Lo que más le indigna es una cuenta que resume su situación mejor que cualquier discurso. Le subieron la pensión 75 euros. Tras las cotizaciones sociales, le quedaban 24. Y entonces, cuenta, el Estado le restó exactamente esos 24 euros del subsidio de vivienda: "De la subida no me ha llegado ni un céntimo", explica al diario alemán Focus Online. No habla de caprichos: "Lo subrayo: no es para lujos, ¡para cosas imprescindibles!".
Las imprescindibles son comer y calentarse. En la mesa, recorta donde puede: "Renuncio a mi querido pescado y como pasta con tomate concentrado". En casa, 18 grados es el techo. Una vivienda caliente, dice, es un lujo que no se permite. Las gafas que necesita le costaron 200 euros que antes cubría la sanidad y ahora paga él al cien por cien; lo mismo con los dientes y con cada medicamento. Llegó a plantearse, literalmente, elegir entre ver bien o comer algo equilibrado.
De 180 metros con jardín a 27 con cocina americana
El contraste con su vida anterior es lo que más le cuesta asumir. "A veces ni yo mismo me creo cómo era hasta hace unos años: 180 metros cuadrados, dos habitaciones amplias, terraza, jardín", recuerda. Tuvo una empresa de servicios de ingeniería durante casi cuatro décadas, con cuatro empleados y cerca de un millón de facturación en los mejores años. Todo iba bien hasta que, dice, "el covid me partió el cuello". Ya antes el negocio flojeaba: eran un nicho aplastado por los gigantes. "Comprábamos 100 productos; Amazon, 1.000 como mínimo".
Aquí Reimann hace algo que muchos testimonios evitan: se reparte la culpa. Reconoce que como autónomo no cotizó a la pensión pública, que no ahorró bastante y que vivió por encima de sus posibilidades: "Gastaba más rápido de lo que entraba". Y pone un ejemplo concreto: "Íbamos a Italia con bastante frecuencia, a hoteles de lujo con spa y todo eso. Estábamos viviendo por encima de nuestras posibilidades y cuando me dí cuenta ya era demasiado tarde".

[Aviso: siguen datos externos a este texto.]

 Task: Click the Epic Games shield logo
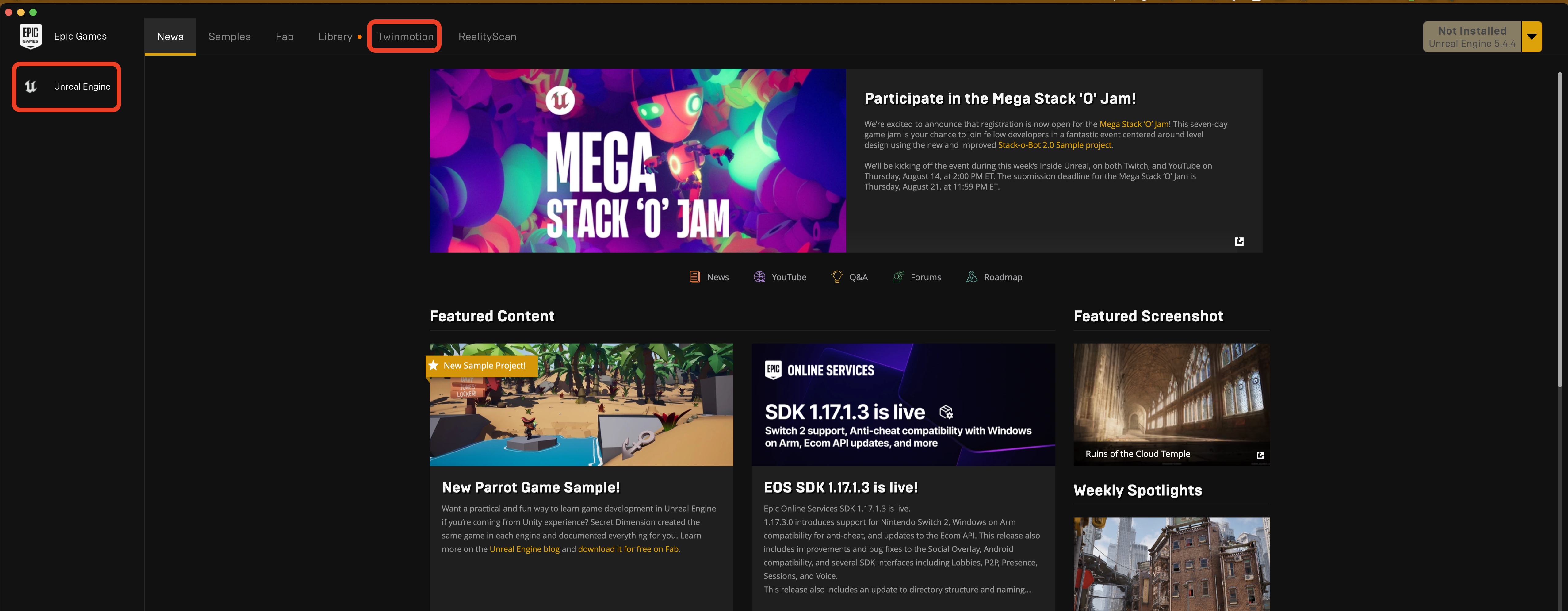pyautogui.click(x=30, y=37)
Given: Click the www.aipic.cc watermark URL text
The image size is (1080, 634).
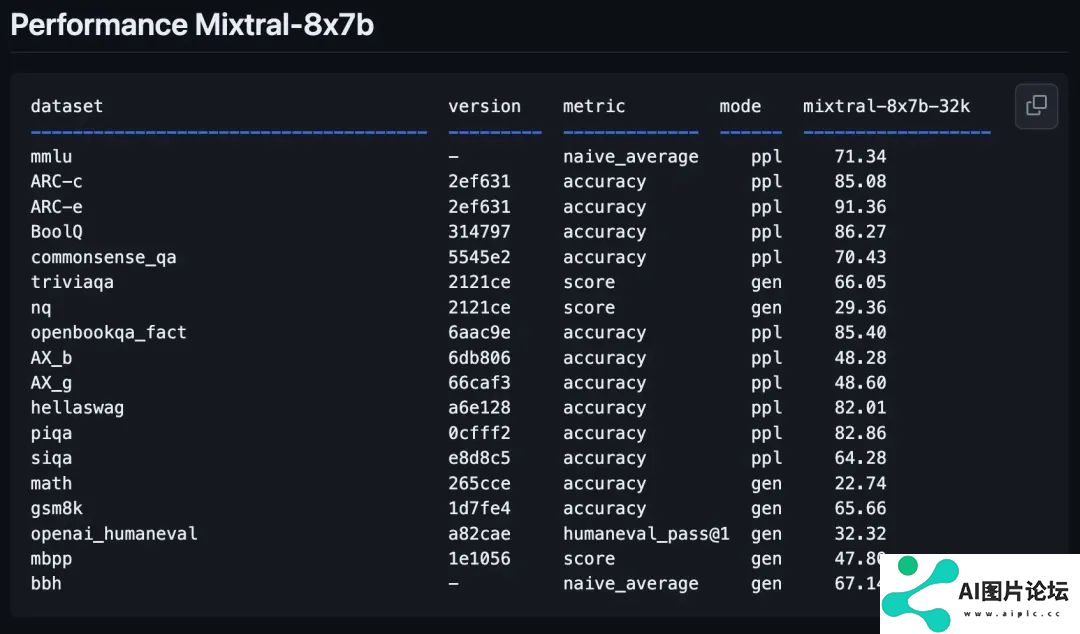Looking at the screenshot, I should click(1012, 613).
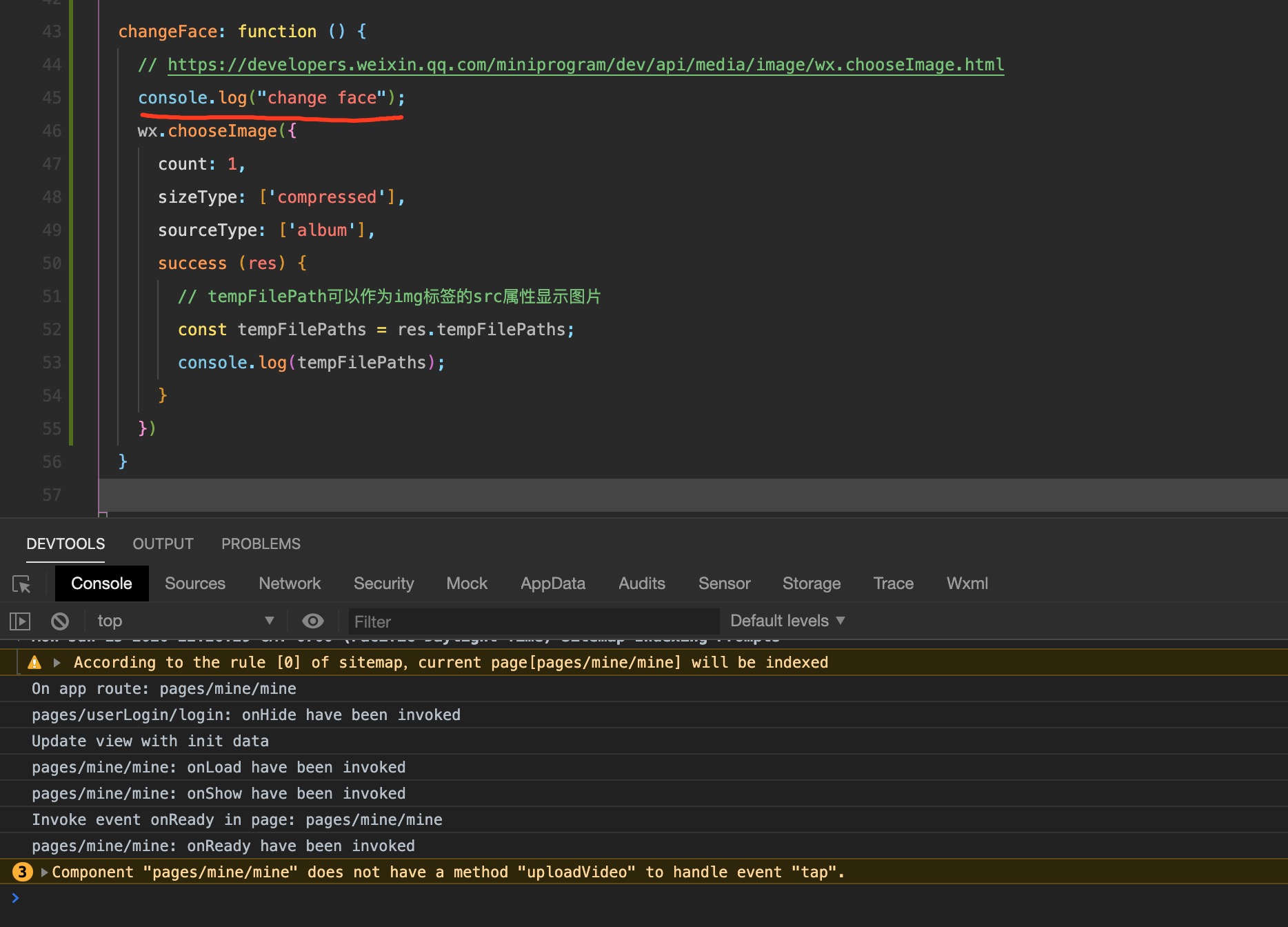Switch to the AppData tab
The image size is (1288, 927).
552,584
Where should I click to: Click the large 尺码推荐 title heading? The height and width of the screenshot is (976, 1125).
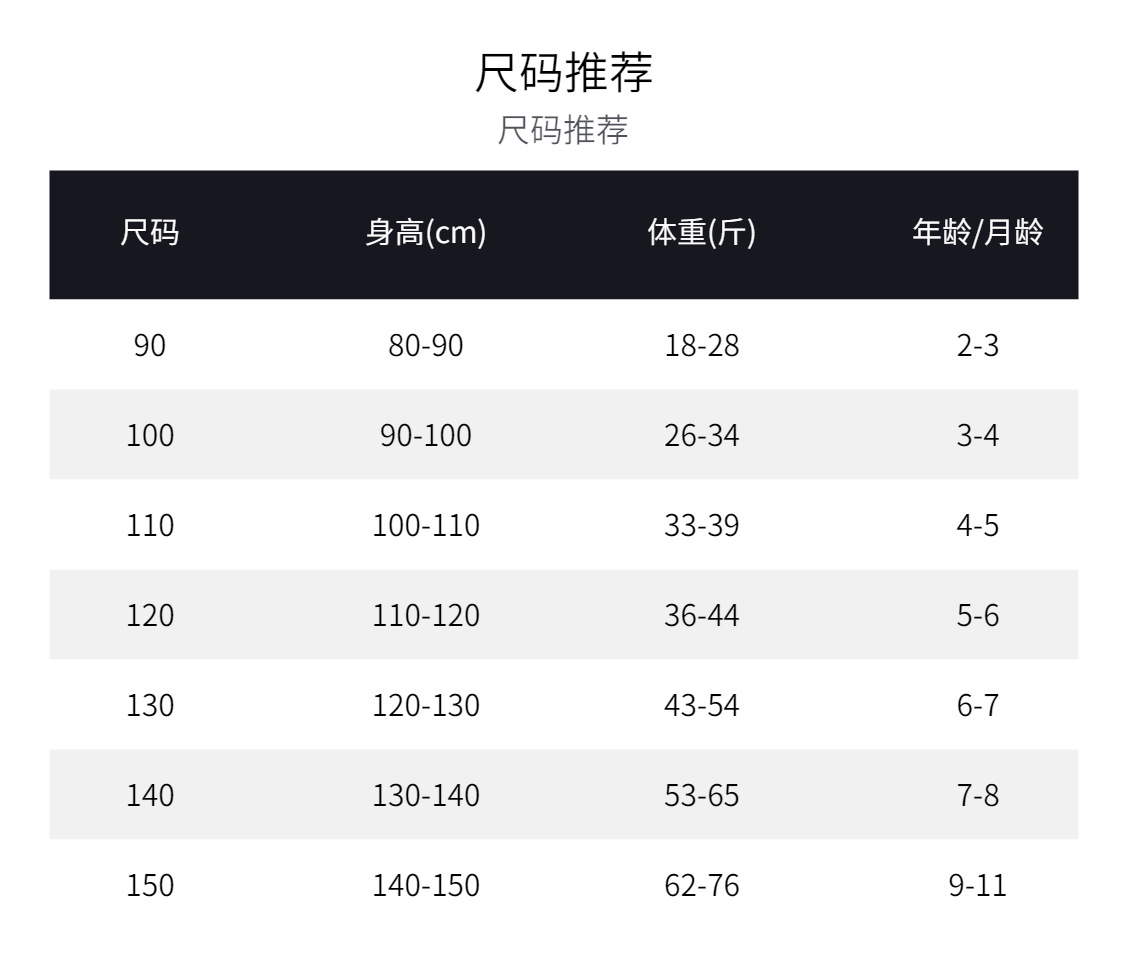[562, 73]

El día que llegó la primera notificación de su pensión, no se lo creyó: "Pensé que tenía que ser un error, menos de 1.000 euros". Lo admite sin escudarse: podría culpar a su exmujer, dice, "pero yo no habría tenido por qué seguirle la corriente".

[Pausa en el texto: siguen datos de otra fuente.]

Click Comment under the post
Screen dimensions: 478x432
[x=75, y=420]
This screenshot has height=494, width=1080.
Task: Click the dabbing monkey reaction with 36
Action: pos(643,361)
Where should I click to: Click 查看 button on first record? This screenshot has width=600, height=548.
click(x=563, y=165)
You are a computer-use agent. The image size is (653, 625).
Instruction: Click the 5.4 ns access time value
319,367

Y aun reconociendo todo eso, su reclamación es otra. No pide volver a los 180 metros: "Lo que deseo es, sencillamente, una vida digna". Lo que le subleva es la soledad que viene con la falta de dinero. Sus hijos ya casi no le visitan; invitar a alguien a 27 metros cuadrados está descartado, pero un café en la panadería también. La última celebración en su casa fue su 70 cumpleaños: "Nos sentamos en el suelo e intentamos celebrarlo. 'Qué bonito es', nos engañábamos".
Reimann insiste en una cosa por encima de su propio caso: que no se enfrente a viejos contra jóvenes. "Mis nietos no tienen la culpa de esta situación", dice. Esa, y no el frío ni la pasta con tomate, es la frase con la que se queda: la de alguien que ayudó a construir un país y no entiende cómo, al final del camino, le toca elegir entre unas gafas y una cena.